L’Etat politique pluraliste a pour fonction historique de rationaliser la domination de classe en proposant à toutes les classes sociales la citoyenneté universelle et l’égalité des individus en droit. C’est l’Etat de droit, qui se dit en France laïc et républicain, et qui se fonde sur « l’opposition entre les spécificités de l’homme privé, membre de la société civile, et l’universalisme du citoyen » (Dominique Schnapper). Bâti à la mesure des oppositions qu’il entend rationaliser, il dispose, dans son fonctionnement le plus équitable possible, dans son respect le plus scrupuleux du droit, de toutes les ressources nécessaires à sa fonction de domination. Libre aux classes assujetties de s’y donner pour horizon des objectifs légaux de réforme (quand elles ne recourent pas à des objectifs de dépassement par la révolution, ce qui est un autre problème).

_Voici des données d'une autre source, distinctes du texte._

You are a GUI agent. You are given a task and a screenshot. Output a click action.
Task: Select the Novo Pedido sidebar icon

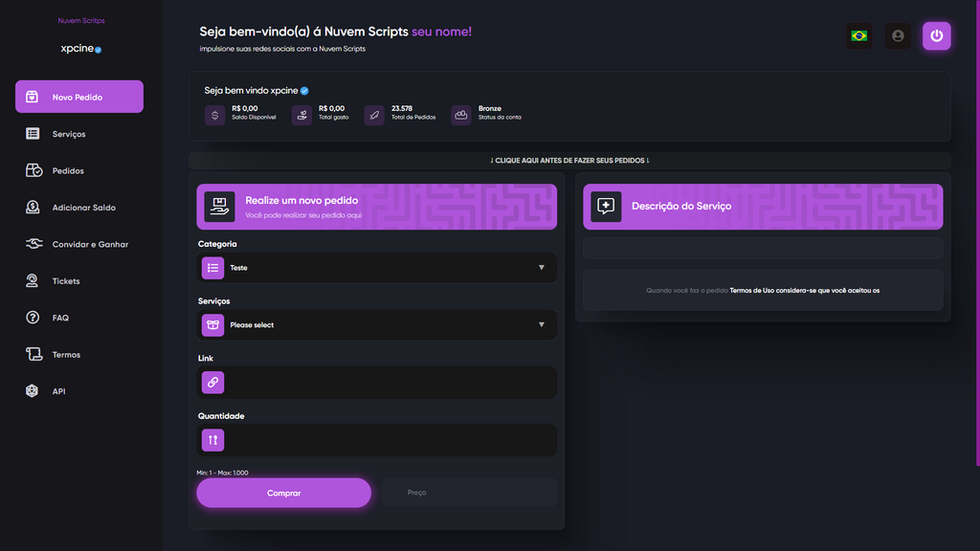[31, 97]
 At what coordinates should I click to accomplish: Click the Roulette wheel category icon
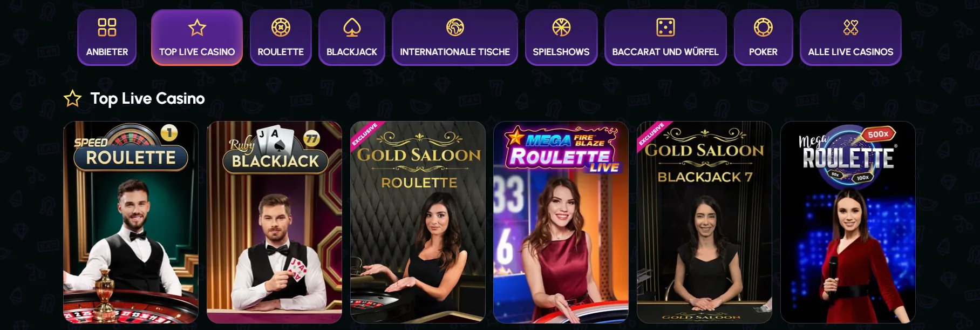pos(281,27)
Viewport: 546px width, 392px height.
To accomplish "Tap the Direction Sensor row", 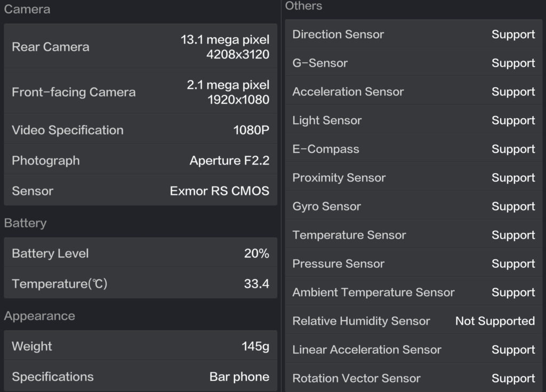I will [x=413, y=34].

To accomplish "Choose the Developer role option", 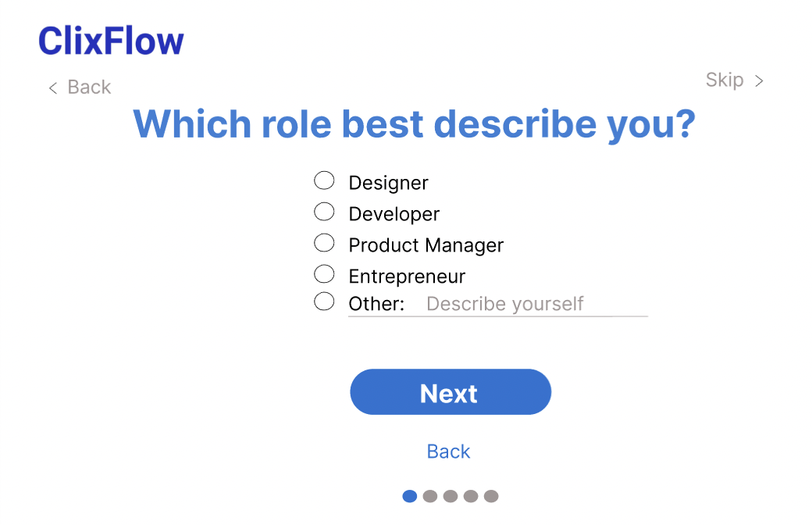I will tap(324, 212).
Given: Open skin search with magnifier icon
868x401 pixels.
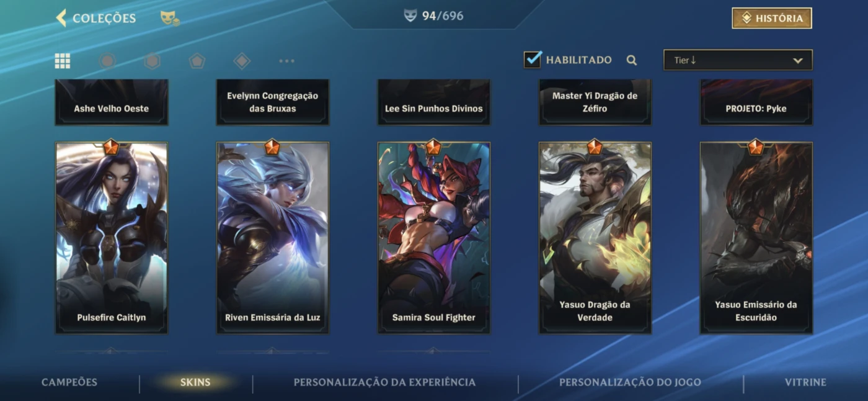Looking at the screenshot, I should pos(632,60).
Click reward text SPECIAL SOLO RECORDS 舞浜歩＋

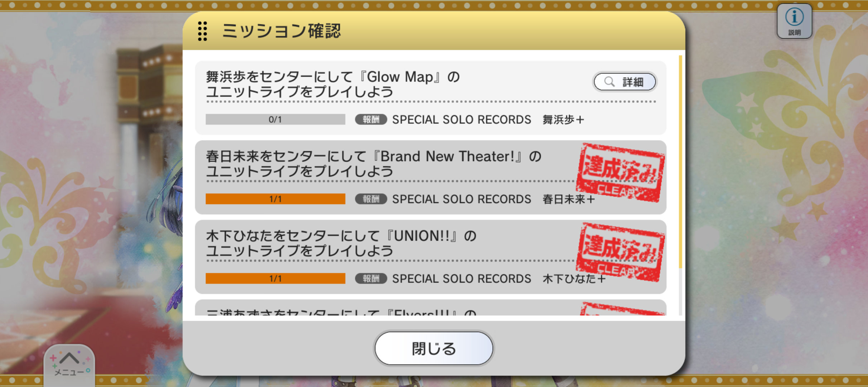(488, 119)
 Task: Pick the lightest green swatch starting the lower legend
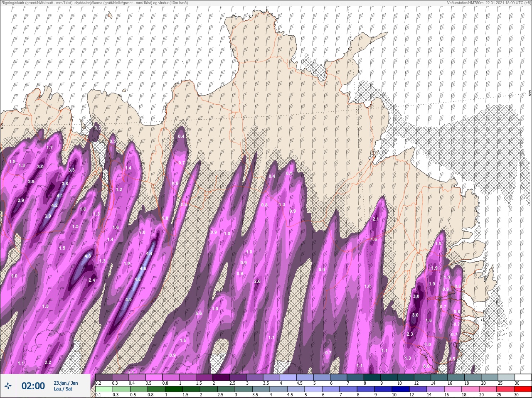[103, 389]
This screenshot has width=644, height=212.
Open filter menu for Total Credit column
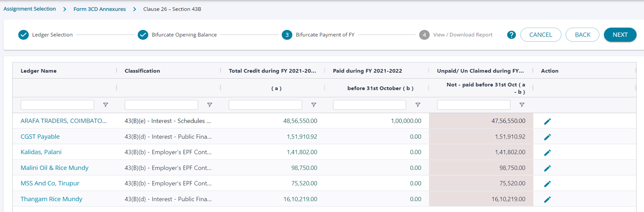click(314, 105)
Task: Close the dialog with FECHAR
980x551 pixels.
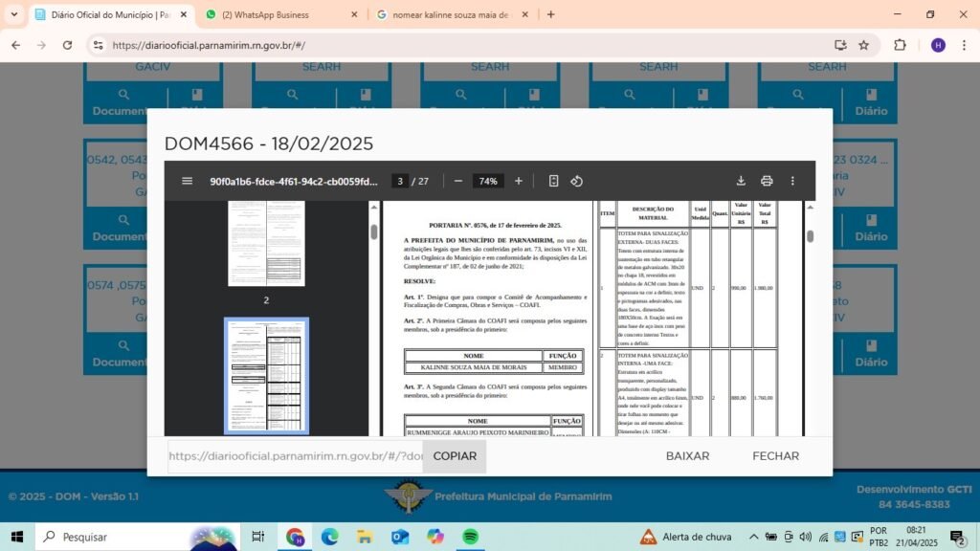Action: (775, 456)
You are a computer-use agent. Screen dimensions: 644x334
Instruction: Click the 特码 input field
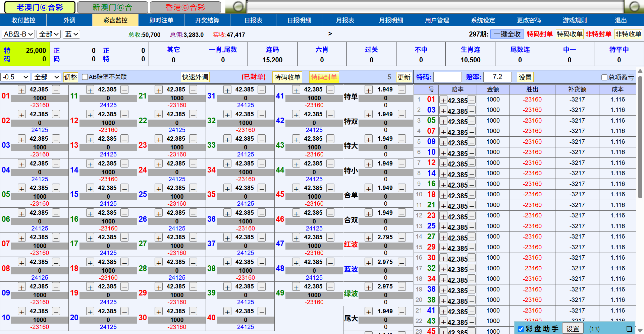pos(447,77)
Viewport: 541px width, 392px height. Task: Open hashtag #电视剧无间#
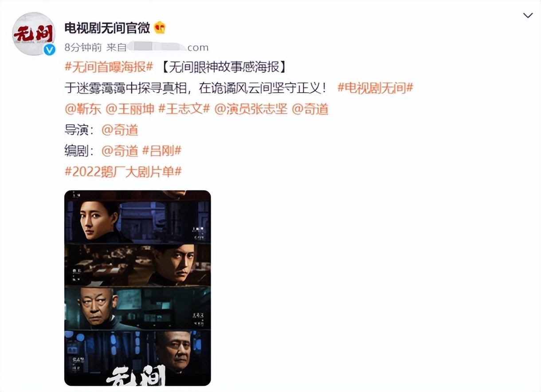coord(375,88)
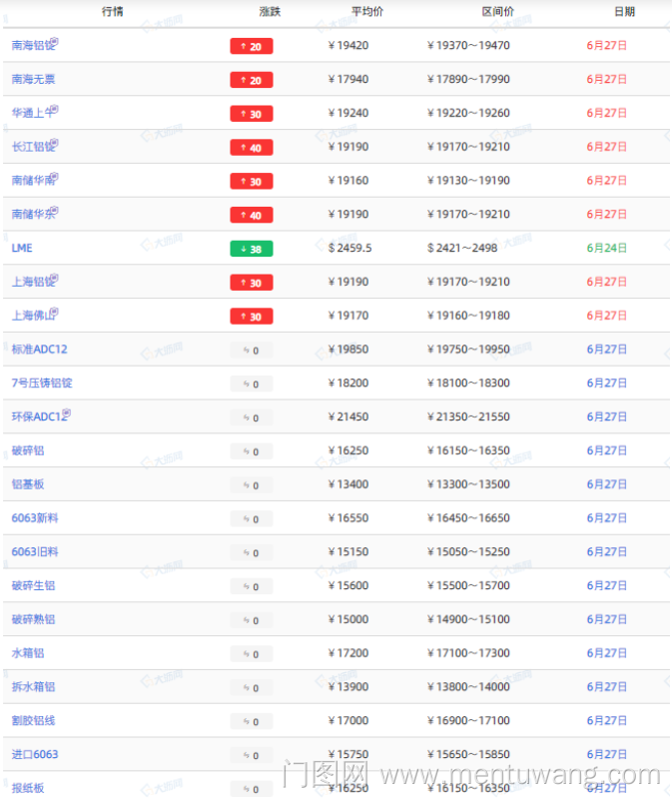Click the red up 40 badge for 长江铝锭
This screenshot has width=672, height=799.
(x=252, y=148)
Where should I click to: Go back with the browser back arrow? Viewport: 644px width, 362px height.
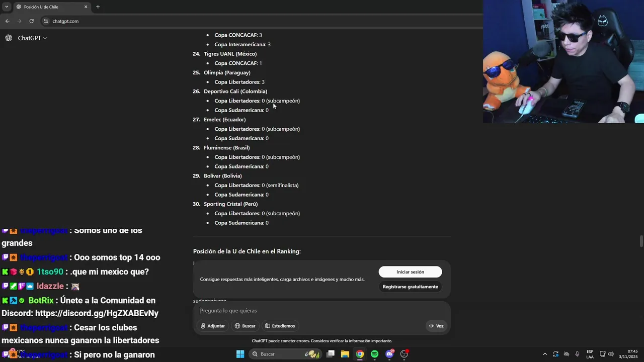click(7, 21)
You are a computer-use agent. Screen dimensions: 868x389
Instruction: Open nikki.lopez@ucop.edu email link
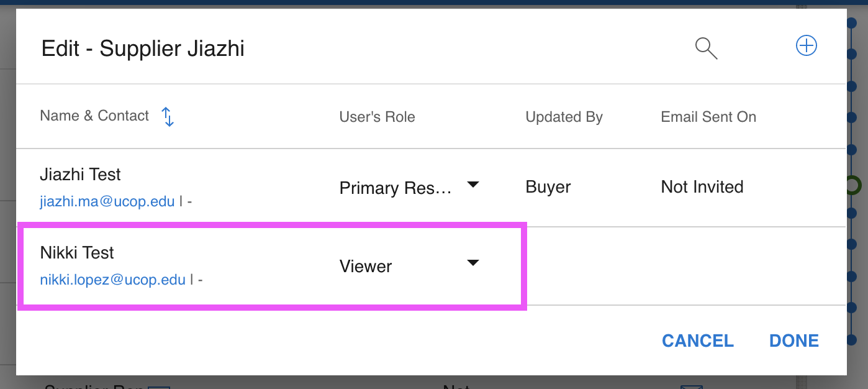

Cet Etat politique ne peut, dans son essence, se faire l’instrument de la domination de minorités ethniques ou religieuses qu’en la reconvertissant aux données de la domination sociale. A défaut de quoi, dans l’hypothèse où il s’abandonne aux phobies ethniques ou culturalistes, il donnera immanquablement des signes visibles d’atteintes au droit et de dysfonctionnements institutionnels.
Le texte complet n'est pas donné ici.